Setting Goals with Students

During center time, Jose was in the library reading The Three Bears by Byron Barton quietly to himself. He was totally engrossed in the book when Julia came over and asked, “Can I read with you?” “When I’m done,” Jose replied, implying that he did not want to read with Julia at that moment, but that she could have the book when he was finished. Julia stepped back and her eyes started to well up with tears. Just as she was about to start crying, I approached her and said, “Julia, I can tell that you’re upset that you can’t read The Three Bears right now. What are you learning to do when you get upset?” Without missing a beat, Julia replied, “Calm down all by myself.” And with that, she took a deep breath and smiled. “Like this!
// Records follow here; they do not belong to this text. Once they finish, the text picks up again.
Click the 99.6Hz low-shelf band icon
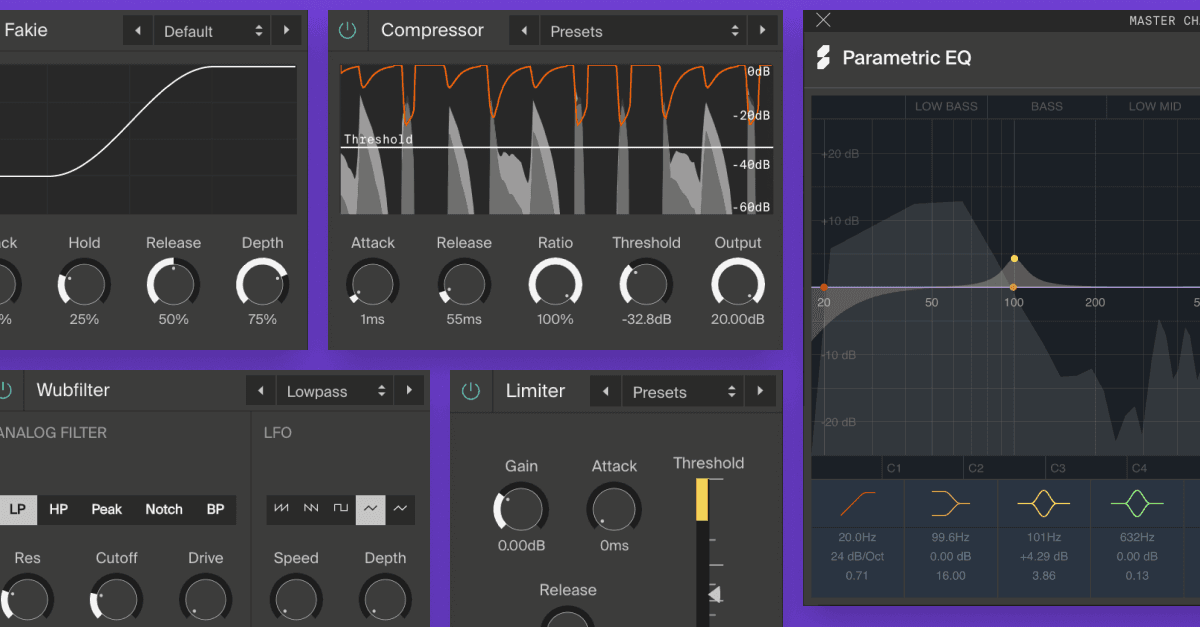This screenshot has height=627, width=1200. pyautogui.click(x=950, y=502)
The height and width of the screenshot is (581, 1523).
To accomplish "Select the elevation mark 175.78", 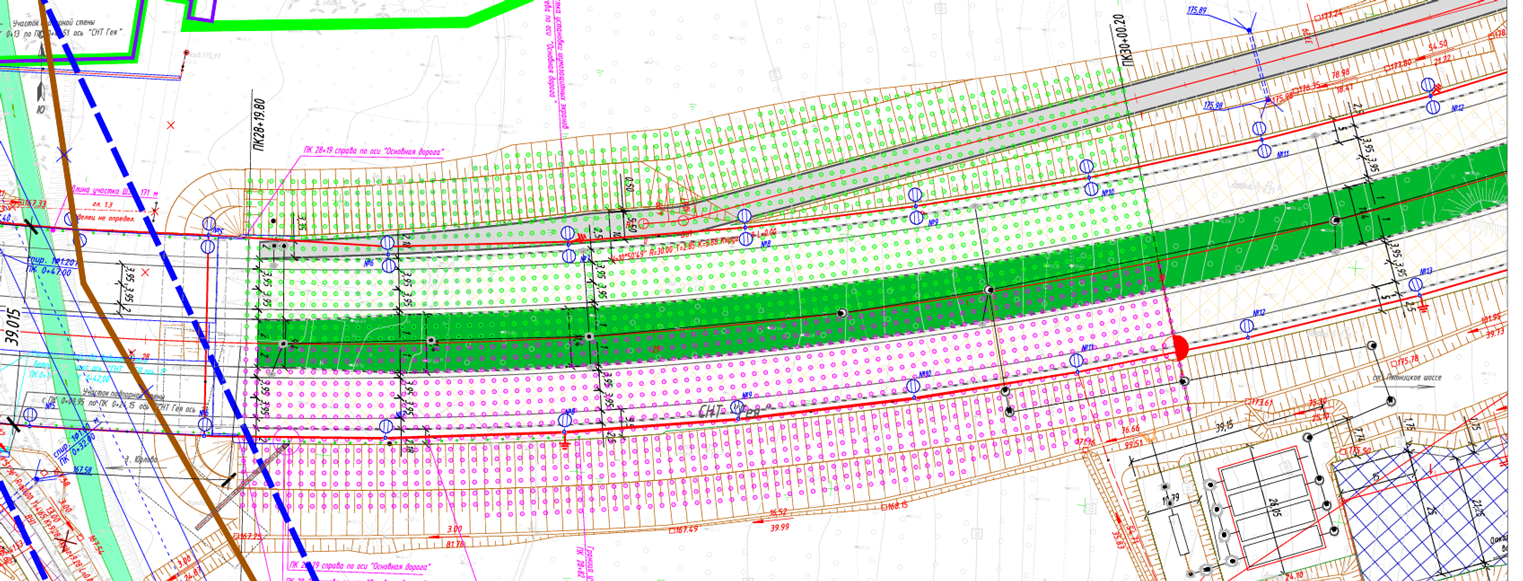I will [1407, 360].
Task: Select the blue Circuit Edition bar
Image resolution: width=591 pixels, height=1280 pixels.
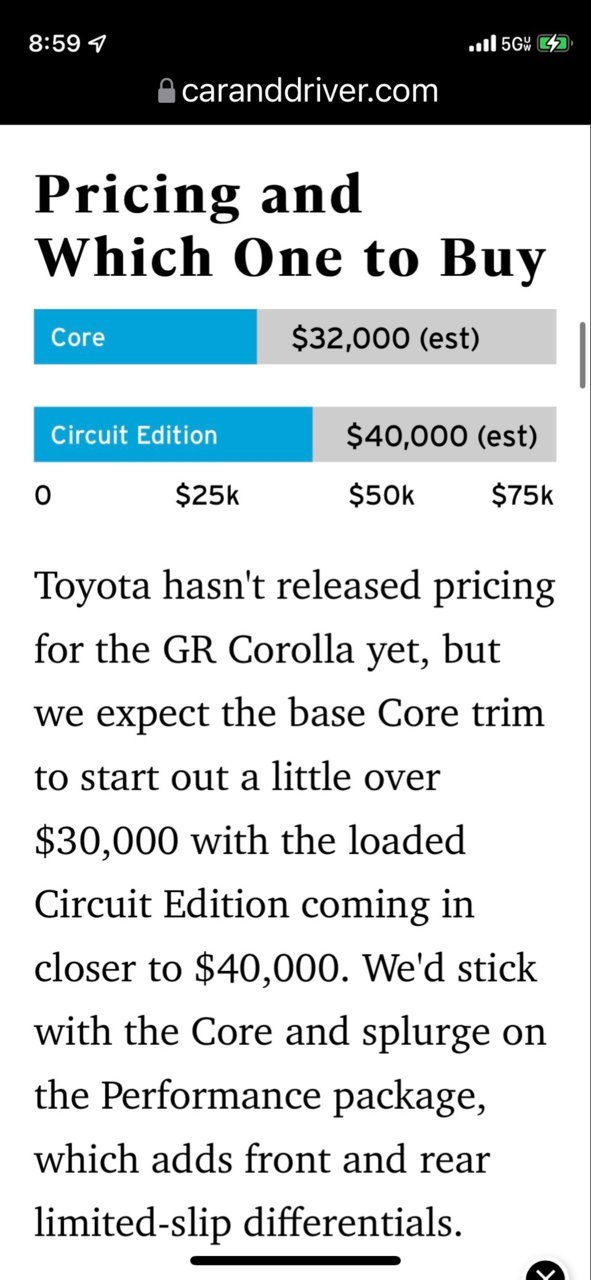Action: 173,435
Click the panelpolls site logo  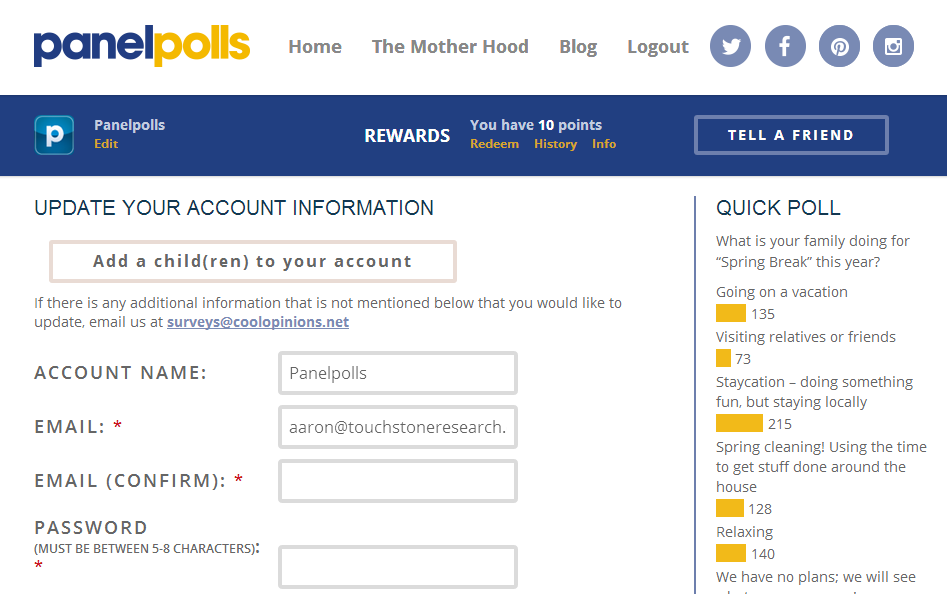tap(142, 46)
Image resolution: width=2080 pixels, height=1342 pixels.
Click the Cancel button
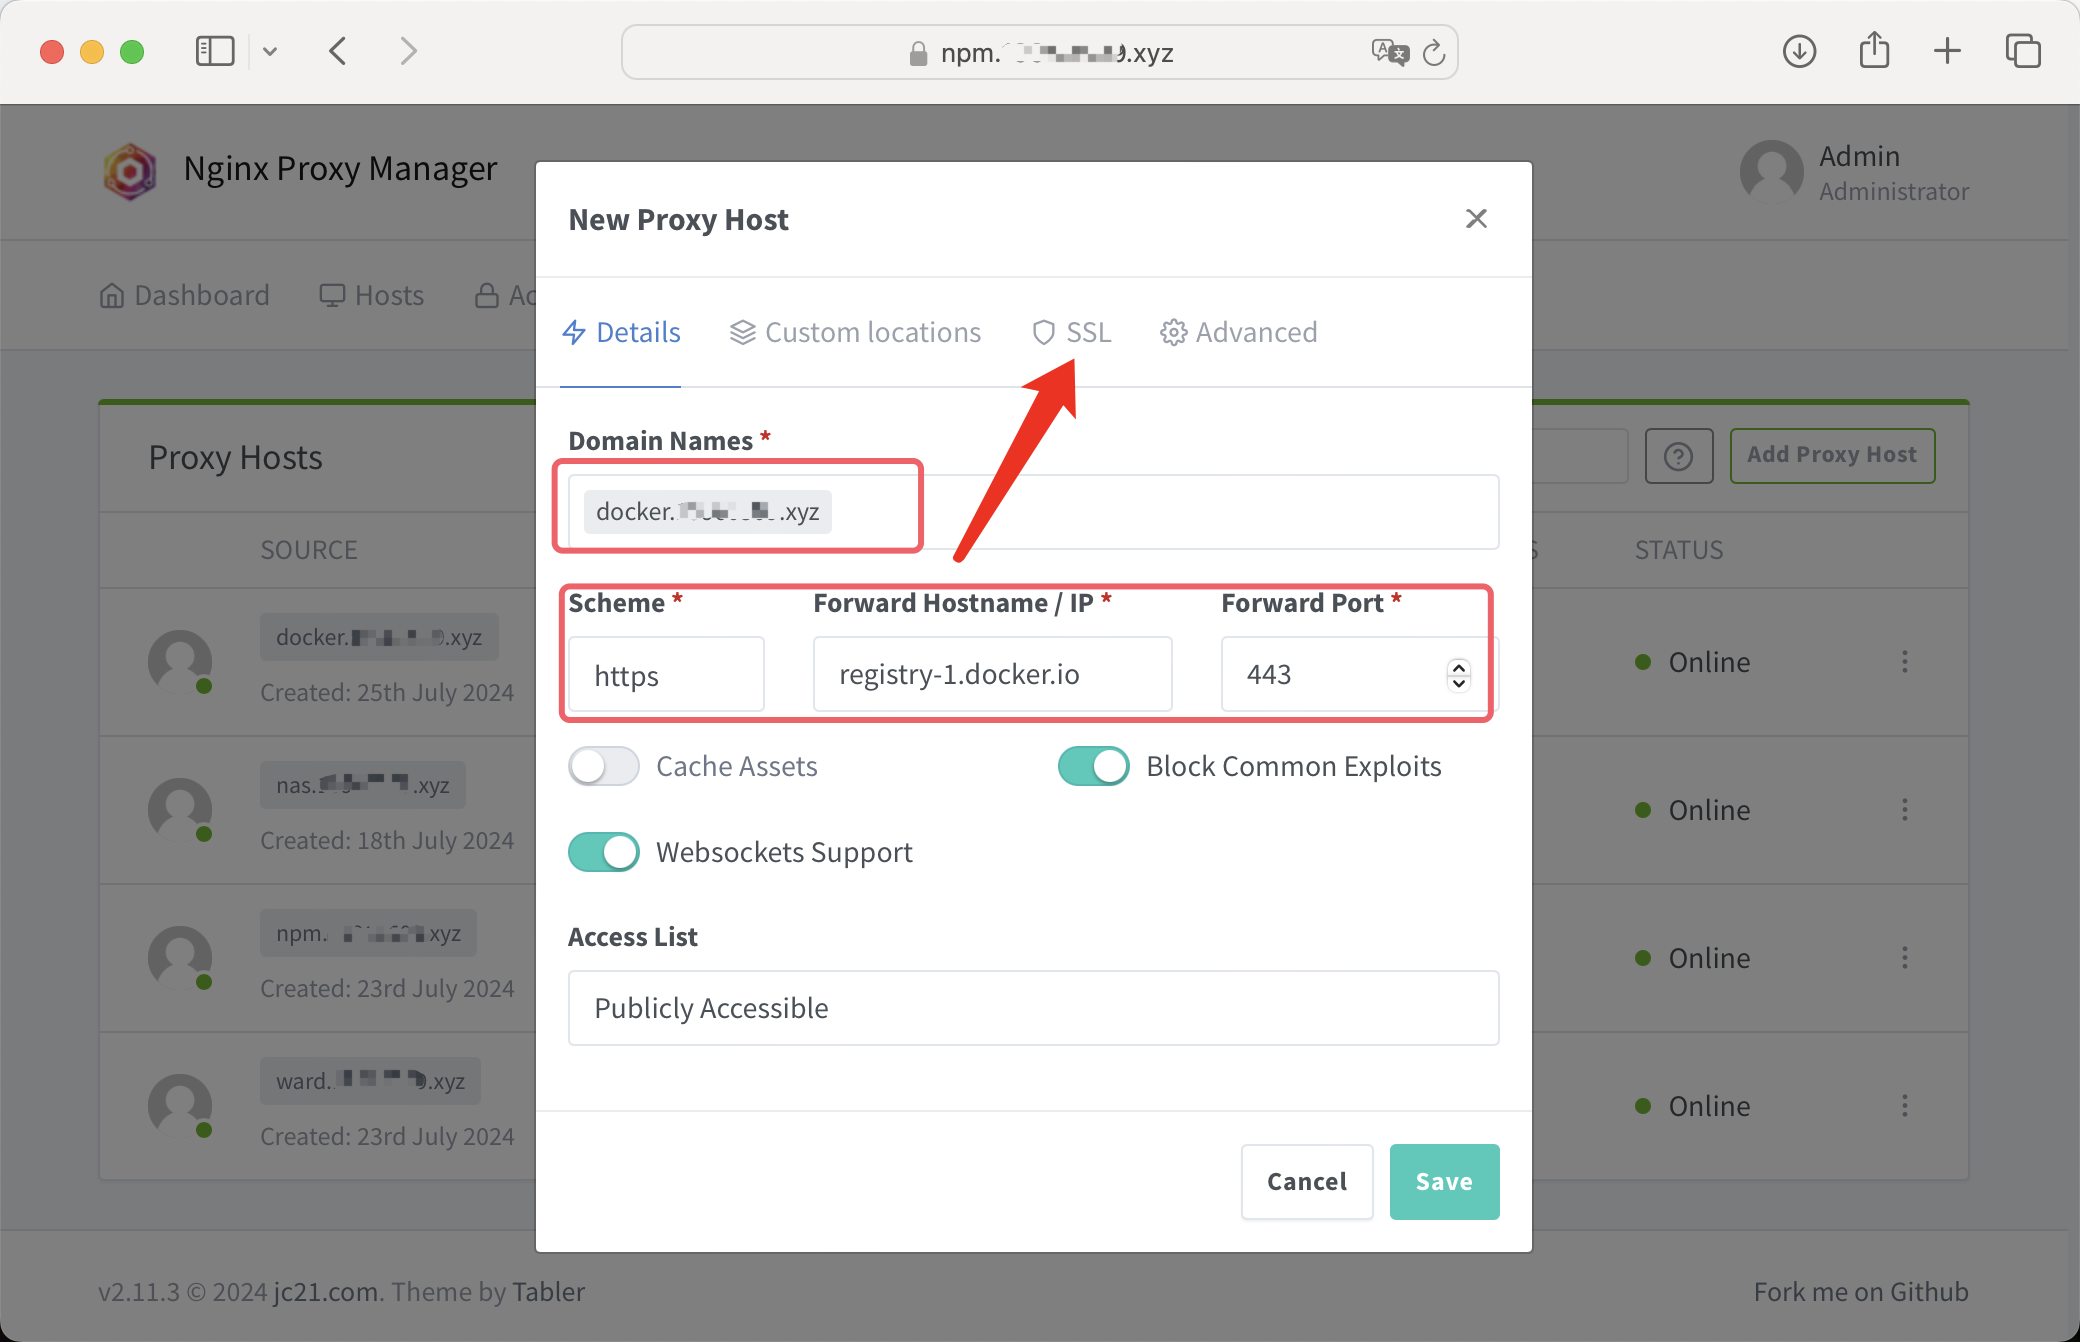[x=1305, y=1181]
I’m going to read this book [she picked up The Little Red Hen by Byron Barton] while I wait.”

 

Each month I set approximately eight individual goals for each of my students; two goals each in reading, writing, math, and social/emotional development.  I share these goals with my students in child-friendly language, and we talk explicitly about what it will look like for them to work hard at and ultimately master these skills.  I also share the goals with each student’s family along with ideas on how to reinforce the targeted skills at home.  When my students achieve a goal, their classmates cheer for them and we talk briefly about what they have learned.   
 
I have found repeatedly that explaining to my students what they are learning and why they are learning it has increased their motivation and helped them take ownership over their own learning.  In the above anecdote, Julia knows that one of her goals for this month is to learn how to “calm down all by myself,” and she understands how to do this.  She also knows that this is a difficult skill, and that it will take practice to be able to do it independently. Julia is working hard at her goal, and has already made tremendous progress.  It has been amazing to watch her and my other students take control of their own learning and support one another in reaching their goals.  I’m excited to see how much more they will accomplish before the end of the school year!